=== PROBLEM ===
Write out the lines from the one containing "The width and" down to the one containing "Where should I", both included, without the pictures.

=== GIVEN RECORDS ===
════════
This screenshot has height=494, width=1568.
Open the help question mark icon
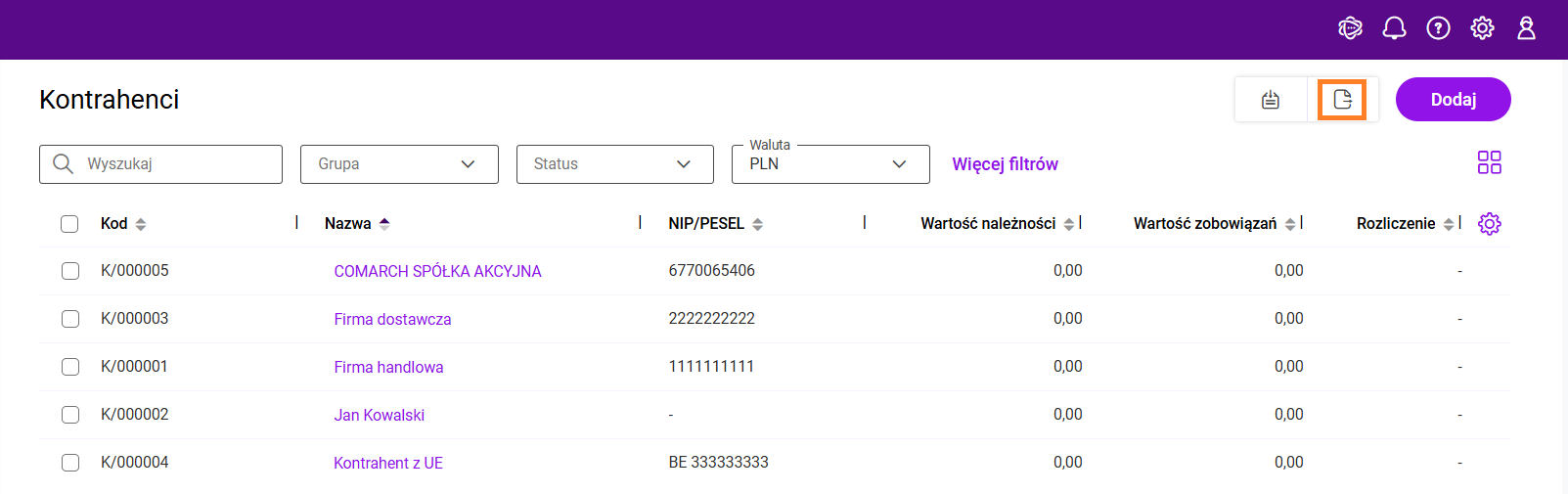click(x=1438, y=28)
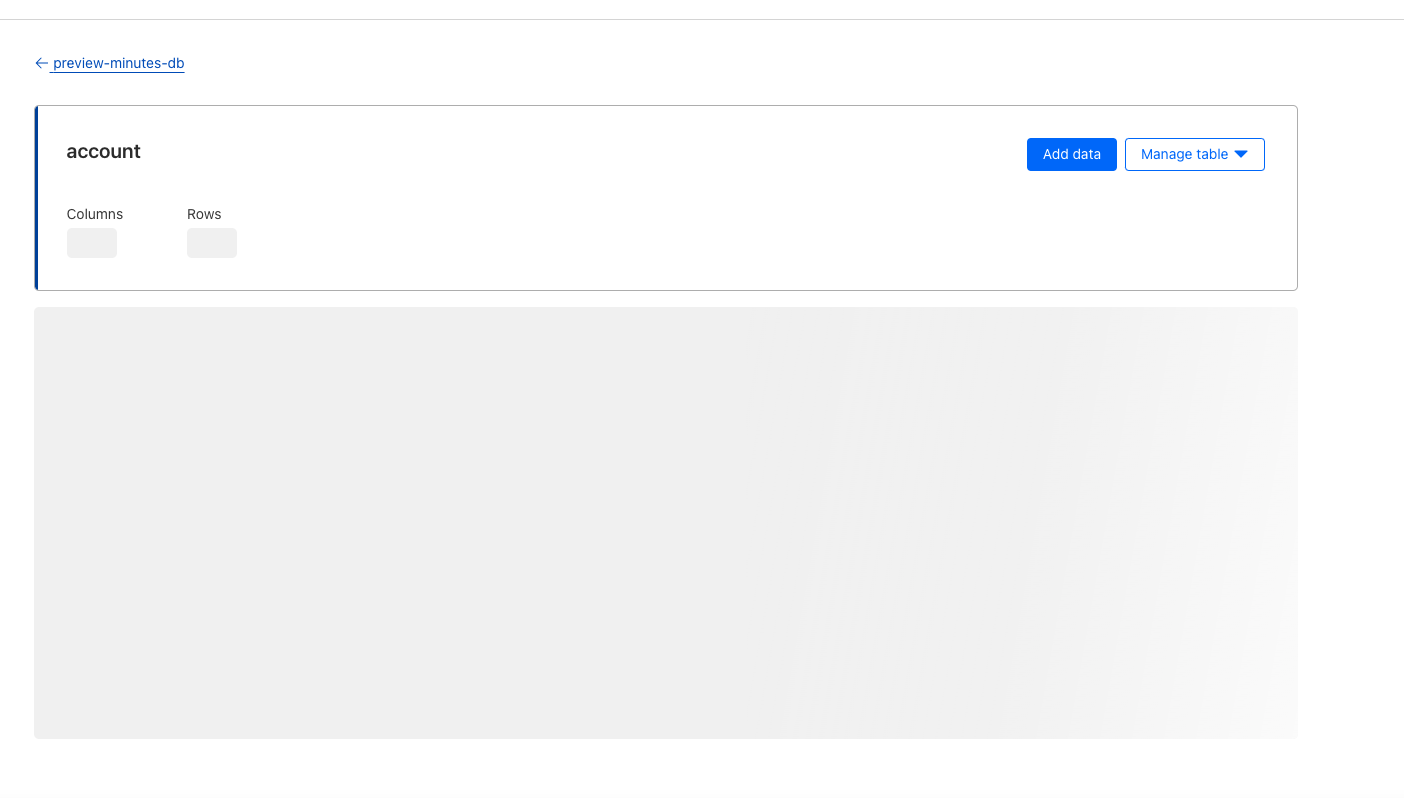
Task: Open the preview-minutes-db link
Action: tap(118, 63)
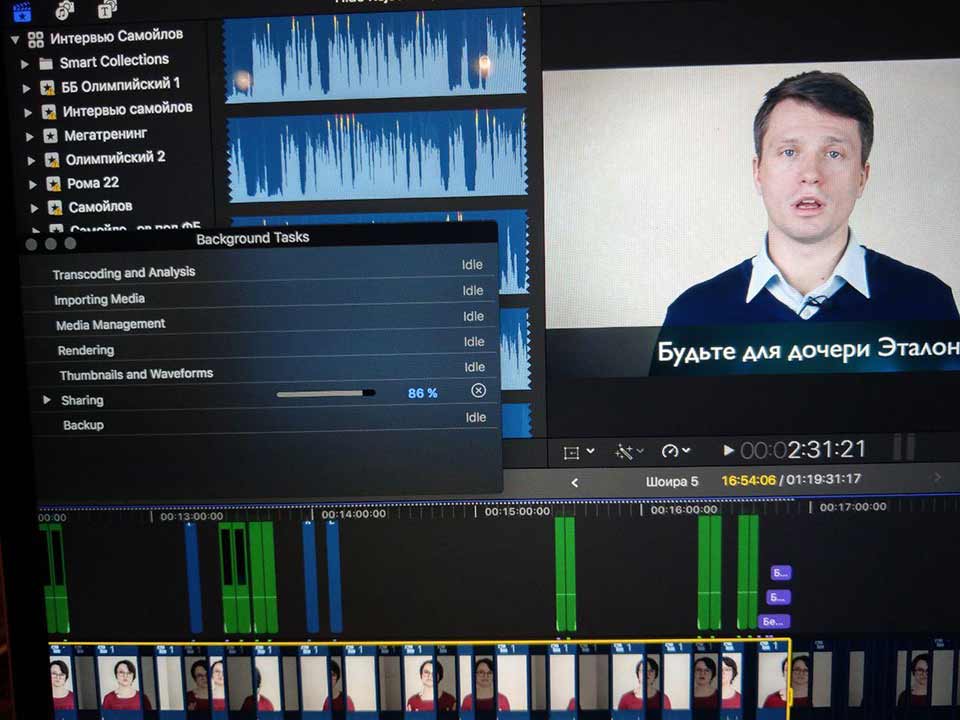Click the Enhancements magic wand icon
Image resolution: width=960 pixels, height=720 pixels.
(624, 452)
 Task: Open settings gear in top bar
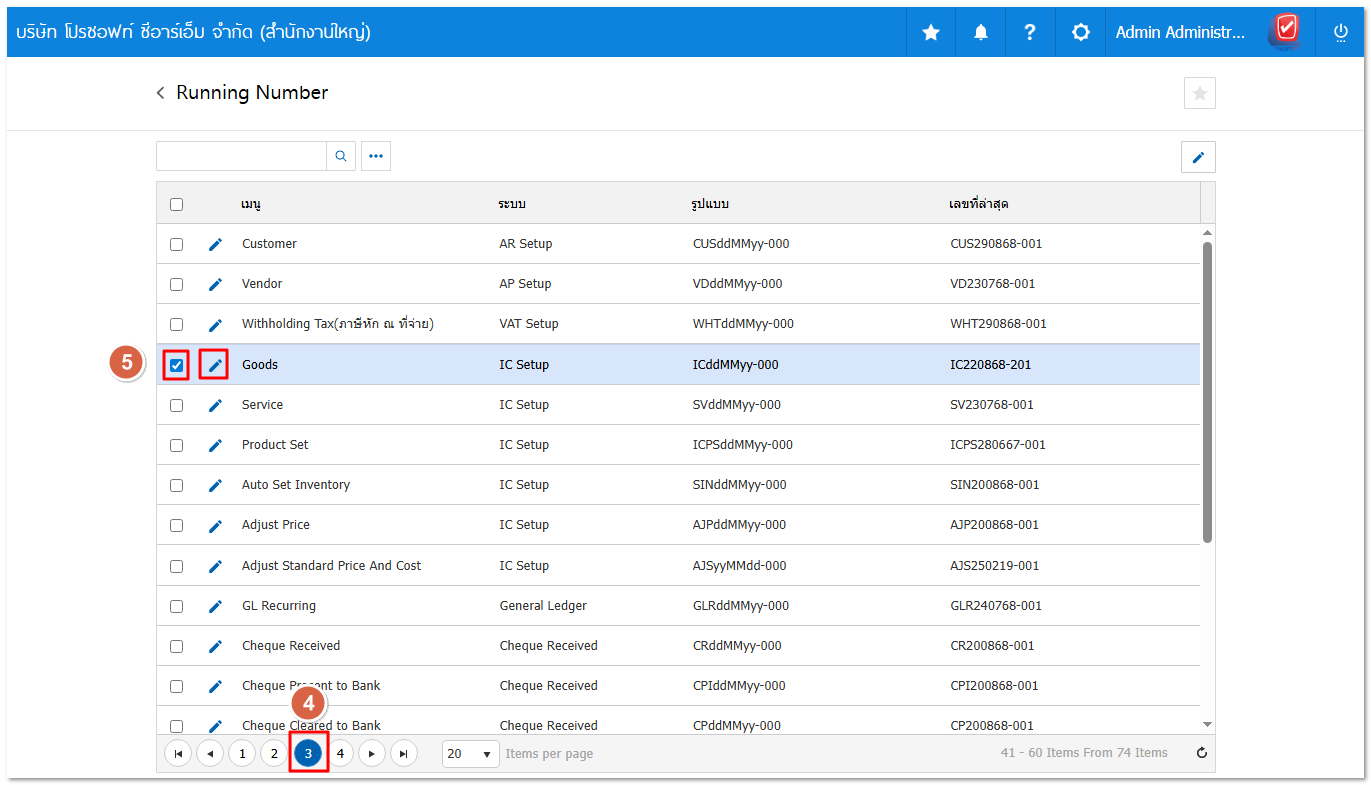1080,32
════════
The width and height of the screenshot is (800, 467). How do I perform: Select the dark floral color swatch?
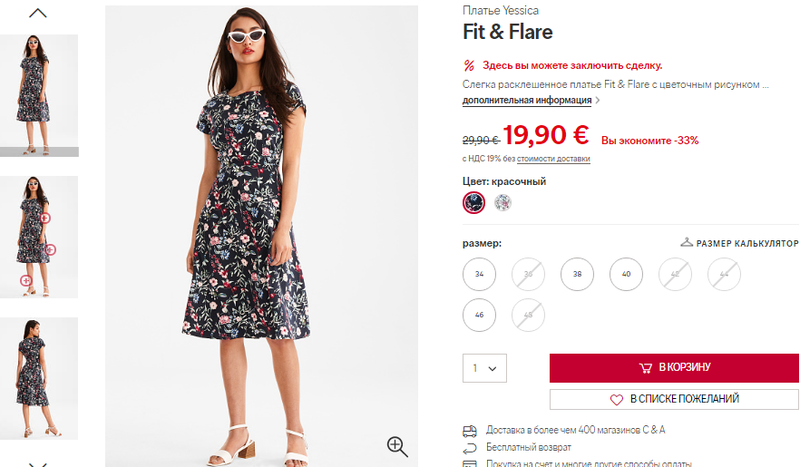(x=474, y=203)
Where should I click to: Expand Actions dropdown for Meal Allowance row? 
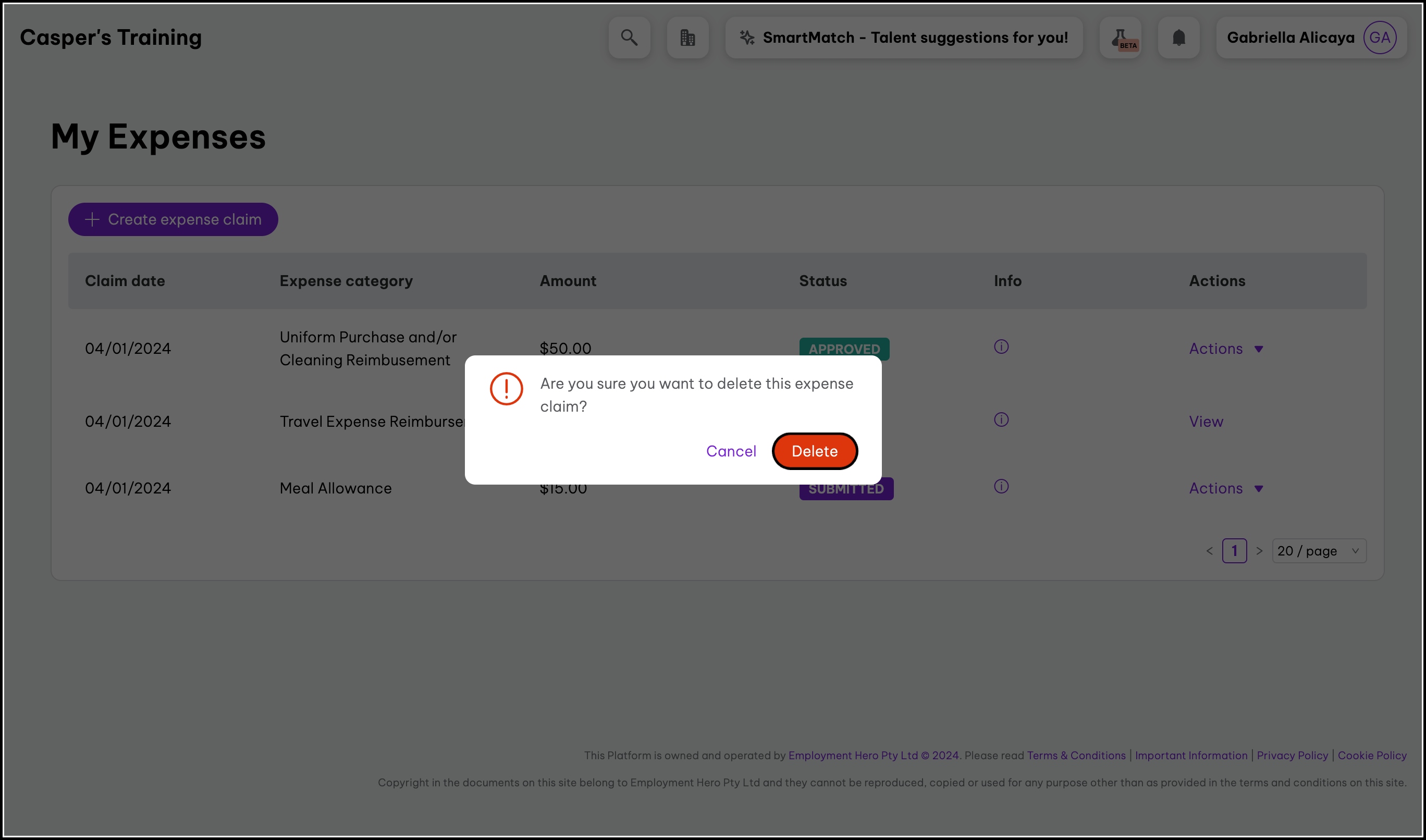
════════
=== FINISHED TASK ===
The width and height of the screenshot is (800, 467). How do I perform: Select the dark floral color swatch?
(x=474, y=203)
Where should I click to: Expand Actions dropdown for Meal Allowance row? 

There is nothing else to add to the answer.